Exercise in exact copying: restate word for word only the lines below from the one containing "You are a GUI" through the one containing "Instruction: Open the", omitting any pictures.

---------- Data for review

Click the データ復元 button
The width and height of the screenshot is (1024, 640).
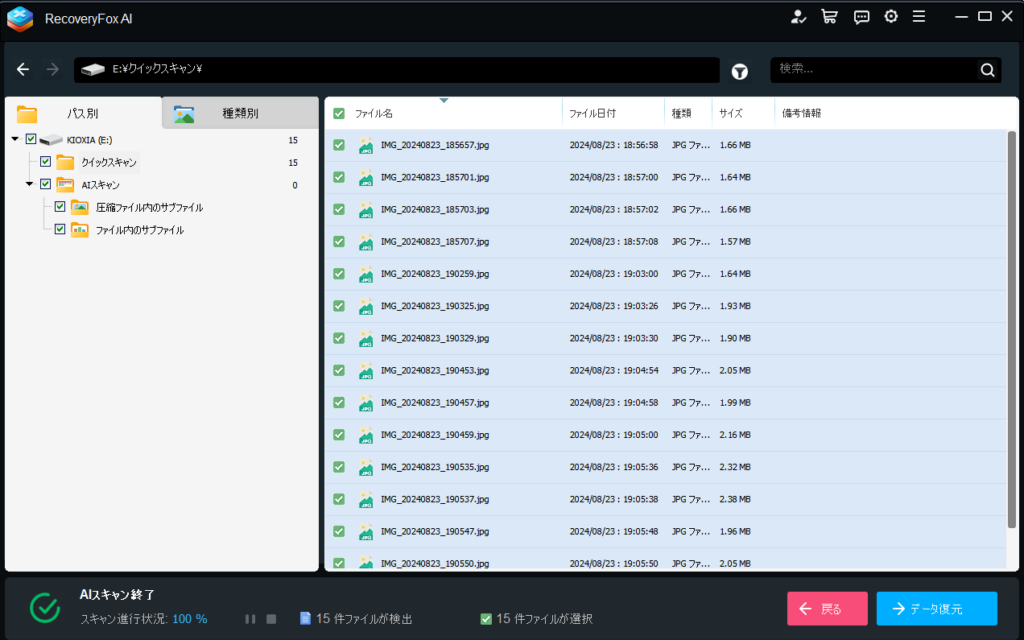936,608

--------------------
---------- Data for review

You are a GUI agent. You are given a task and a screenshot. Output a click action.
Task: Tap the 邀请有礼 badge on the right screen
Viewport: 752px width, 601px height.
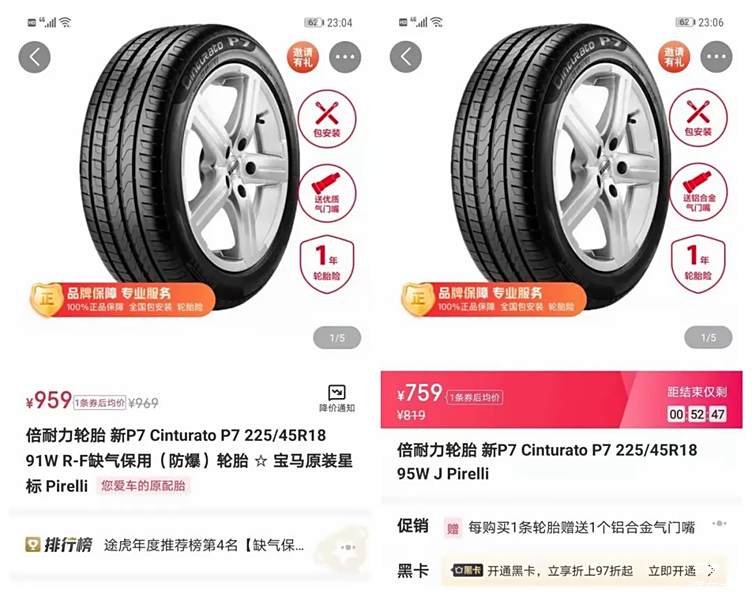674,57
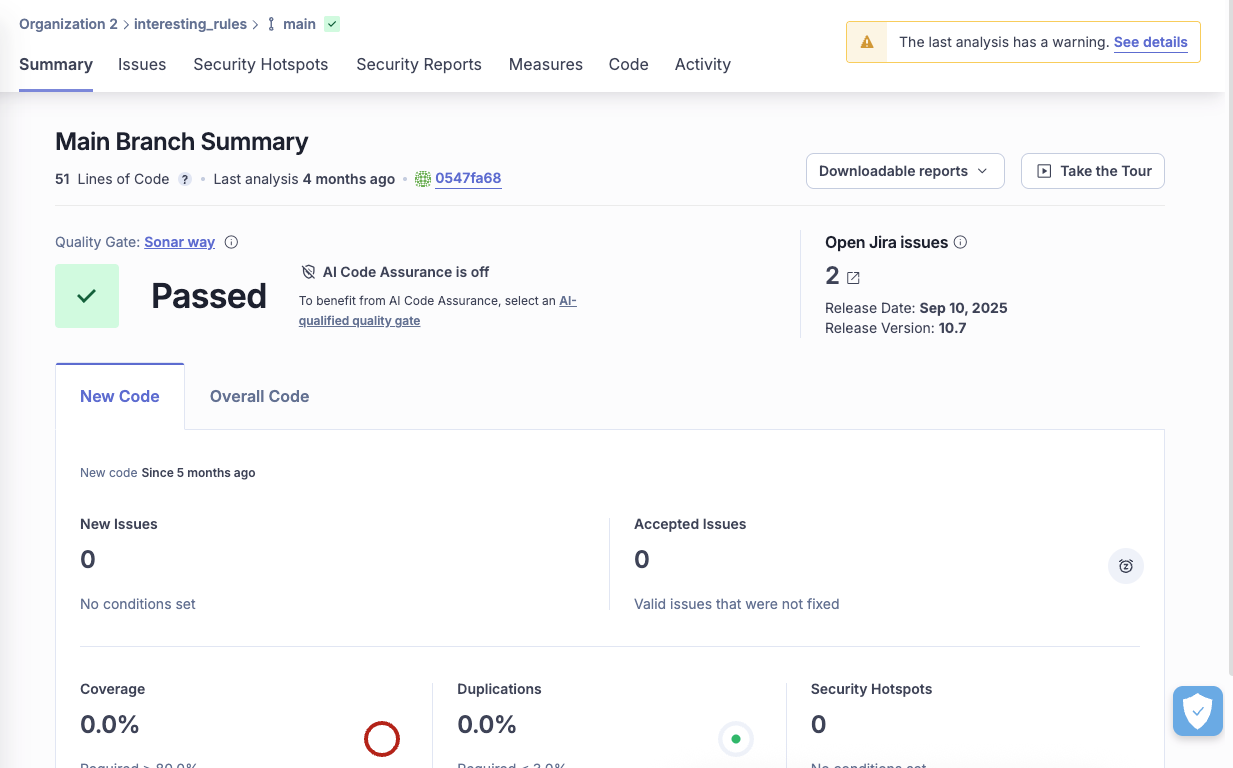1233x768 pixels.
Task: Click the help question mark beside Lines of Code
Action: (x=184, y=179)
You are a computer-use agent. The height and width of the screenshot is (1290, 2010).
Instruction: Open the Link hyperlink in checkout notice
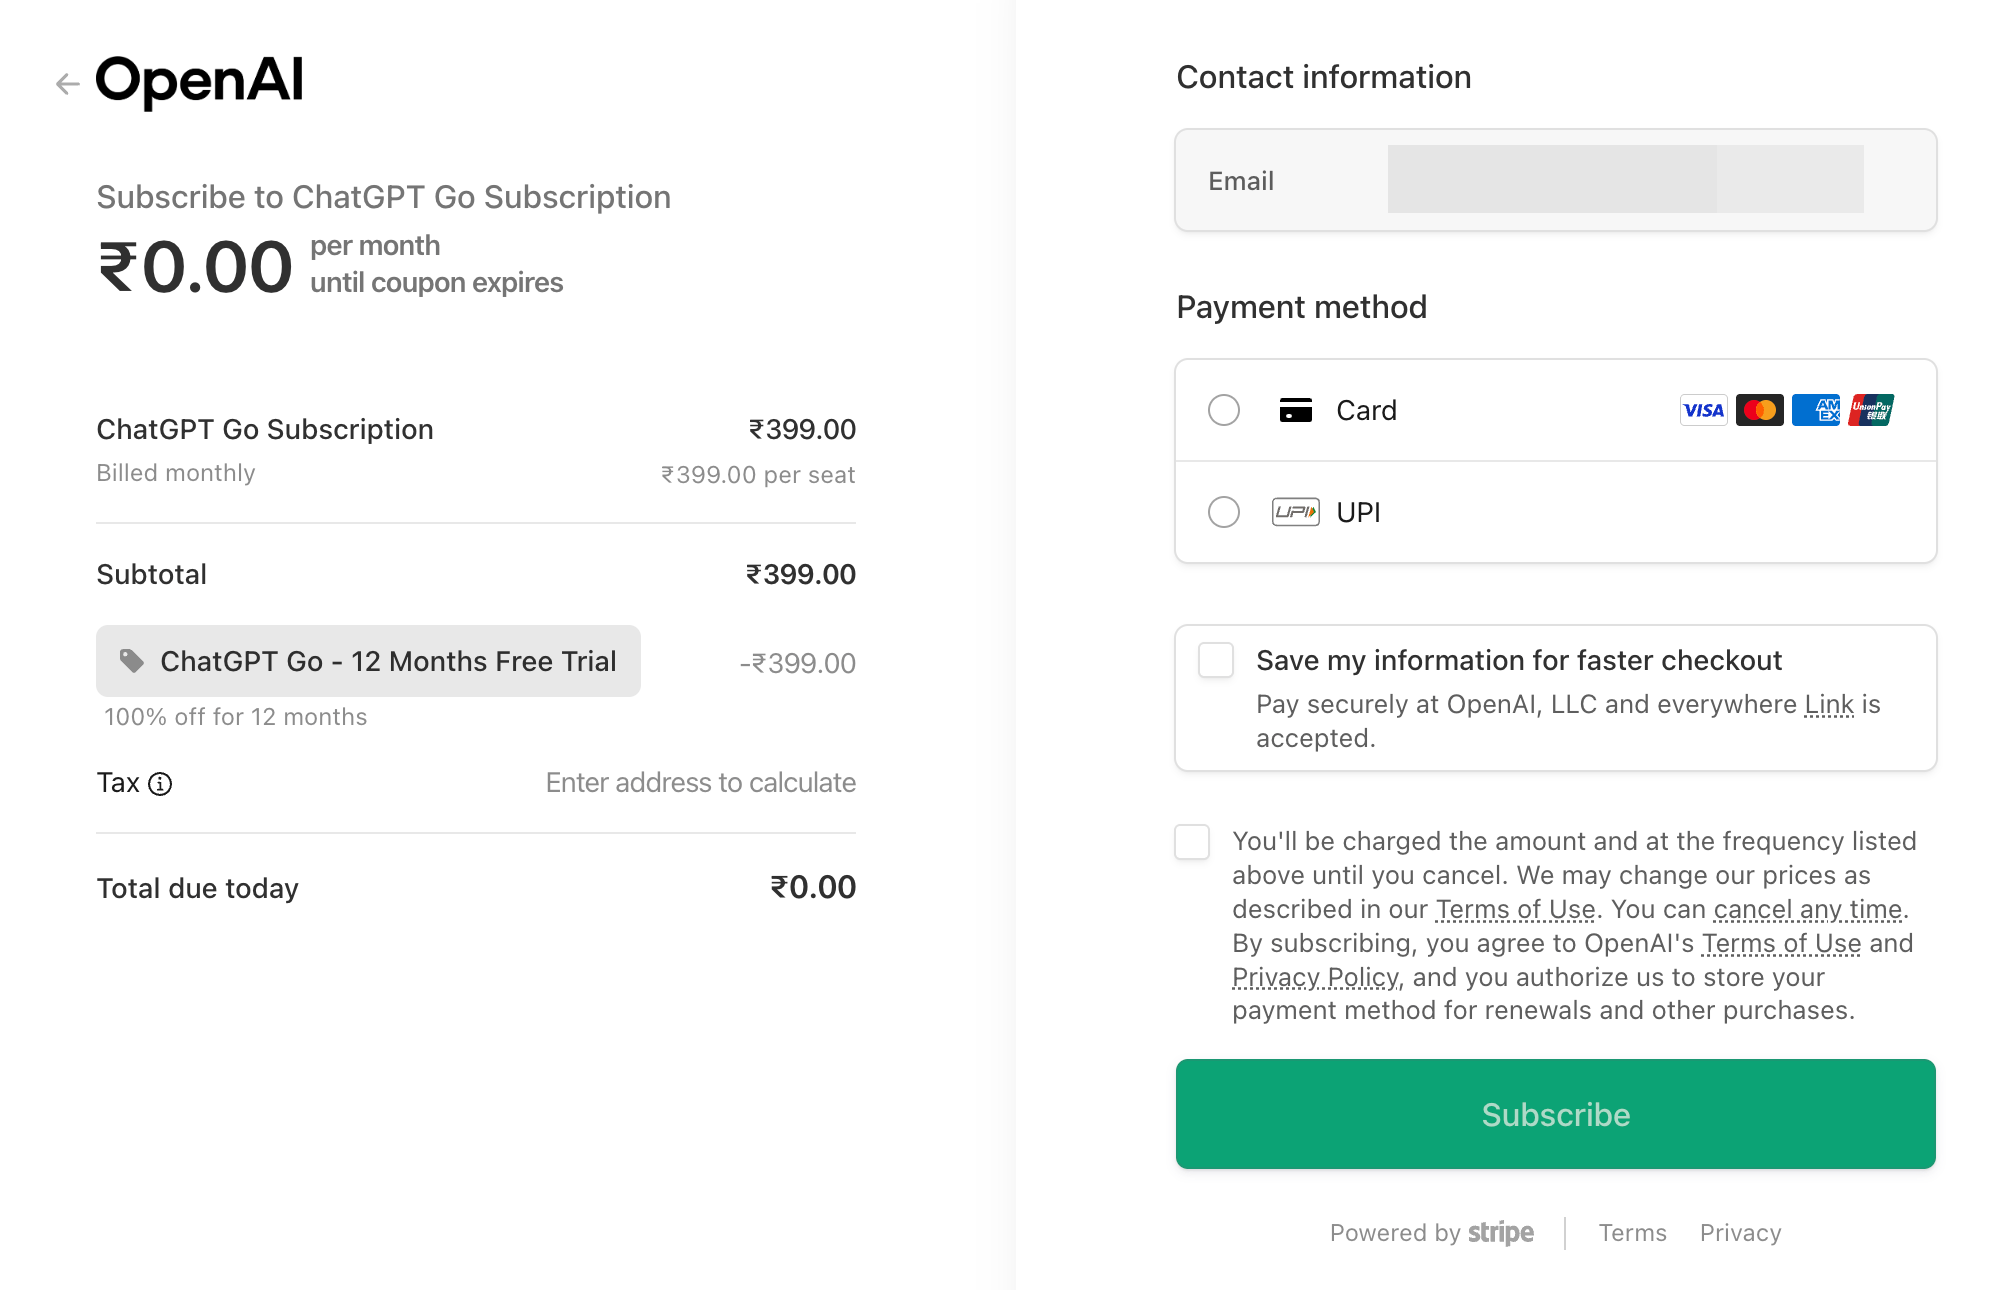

--------------------
---------- Data for review

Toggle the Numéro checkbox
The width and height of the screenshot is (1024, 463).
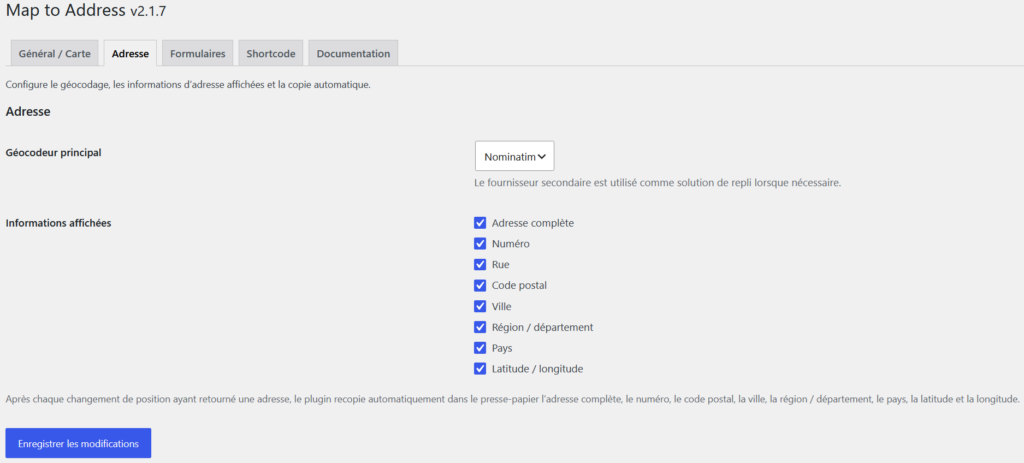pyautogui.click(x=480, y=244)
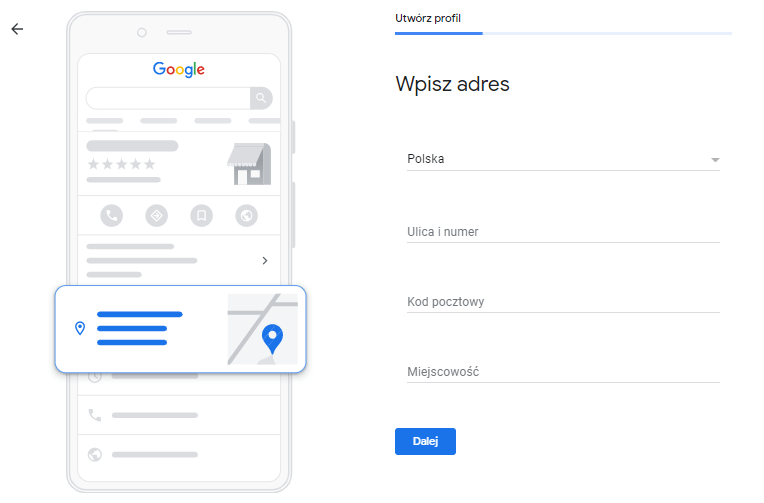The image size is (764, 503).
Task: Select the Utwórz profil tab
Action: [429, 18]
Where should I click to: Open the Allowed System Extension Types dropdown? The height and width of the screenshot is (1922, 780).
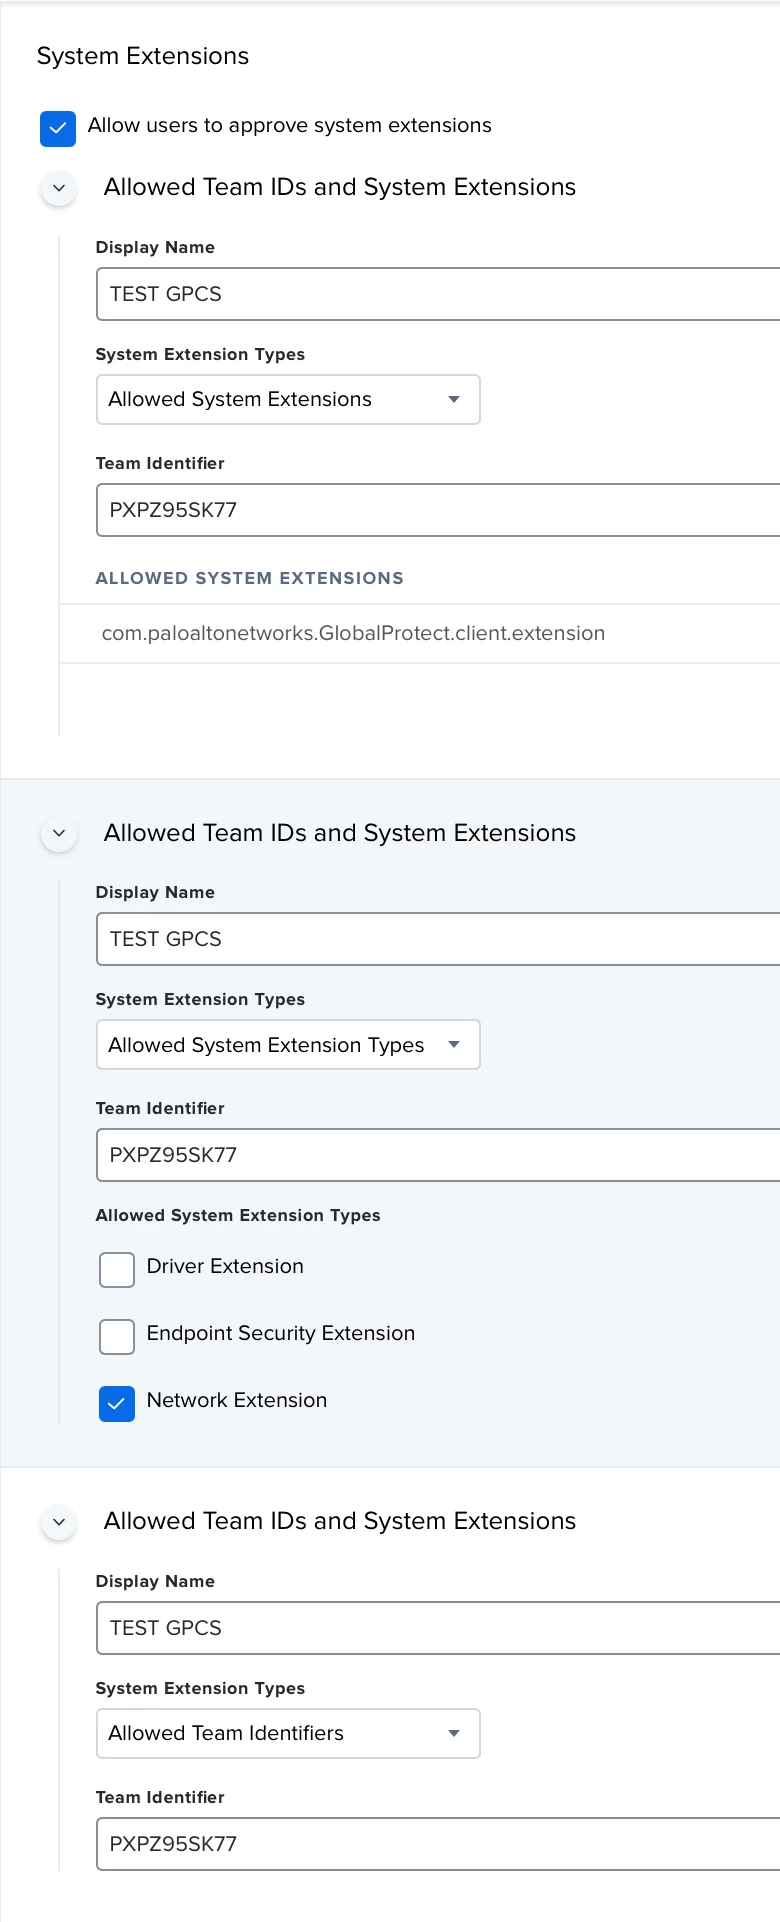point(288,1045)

--------------------

• _Task solution_:
You are a GUI agent. You are given a task and a screenshot. Output a click action.
Task: Tap the 邀请有礼 badge on the right screen
Viewport: 752px width, 601px height.
674,57
1233x768 pixels.
Task: Click the help question mark beside Lines of Code
Action: (x=184, y=179)
You are a computer-use agent. The height and width of the screenshot is (1290, 2010).
Instruction: Open the Link hyperlink in checkout notice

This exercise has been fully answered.